🤖 AI Summary
To address key challenges in MRI nonlinear reconstruction—namely, poor interpretability, low computational efficiency, and non-robust coil sensitivity estimation—this paper proposes a lightweight, highly interpretable joint reconstruction framework. The method introduces, for the first time, a product-form Gaussian Mixture Diffusion Model (GMDM) as an image prior, coupled with classical smoothness regularization (e.g., total variation), enabling end-to-end joint estimation of both image and coil sensitivities—eliminating the need for offline calibration and redundant per-coil computations. Built upon variational inference, it supports Bayesian posterior mean and variance estimation, yielding pixel-wise uncertainty quantification.

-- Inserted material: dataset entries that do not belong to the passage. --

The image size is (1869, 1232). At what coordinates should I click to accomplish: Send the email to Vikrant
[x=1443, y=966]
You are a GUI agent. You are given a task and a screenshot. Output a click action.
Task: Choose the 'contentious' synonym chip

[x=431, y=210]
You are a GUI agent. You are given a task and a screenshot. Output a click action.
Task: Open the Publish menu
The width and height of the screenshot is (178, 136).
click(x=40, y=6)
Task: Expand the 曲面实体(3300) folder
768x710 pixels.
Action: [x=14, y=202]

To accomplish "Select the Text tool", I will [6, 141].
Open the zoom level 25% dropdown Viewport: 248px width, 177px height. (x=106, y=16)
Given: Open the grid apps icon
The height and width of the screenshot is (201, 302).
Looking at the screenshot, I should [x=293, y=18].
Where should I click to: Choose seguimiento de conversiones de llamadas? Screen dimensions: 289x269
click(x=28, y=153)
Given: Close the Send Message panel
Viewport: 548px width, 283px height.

Experiments demonstrate robust performance under out-of-distribution contrasts and arbitrary k-space sampling trajectories. With significantly fewer parameters and faster inference, the method achieves reconstruction quality comparable to conventional TV-based approaches while enhancing interpretability and statistical rigor.
📝 Abstract
Diffusion models have recently shown remarkable results in magnetic resonance imaging reconstruction. However, the employed networks typically are black-box estimators of the (smoothed) prior score with tens of millions of parameters, restricting interpretability and increasing reconstruction time. Furthermore, parallel imaging reconstruction algorithms either rely on off-line coil sensitivity estimation, which is prone to misalignment and restricting sampling trajectories, or perform per-coil reconstruction, making the computational cost proportional to the number of coils. To overcome this, we jointly reconstruct the image and the coil sensitivities using the lightweight, parameter-efficient, and interpretable product of Gaussian mixture diffusion model as an image prior and a classical smoothness priors on the coil sensitivities. The proposed method delivers promising results while allowing for fast inference and demonstrating robustness to contrast out-of-distribution data and sampling trajectories, comparable to classical variational penalties such as total variation. Finally, the probabilistic formulation allows the calculation of the posterior expectation and pixel-wise variance.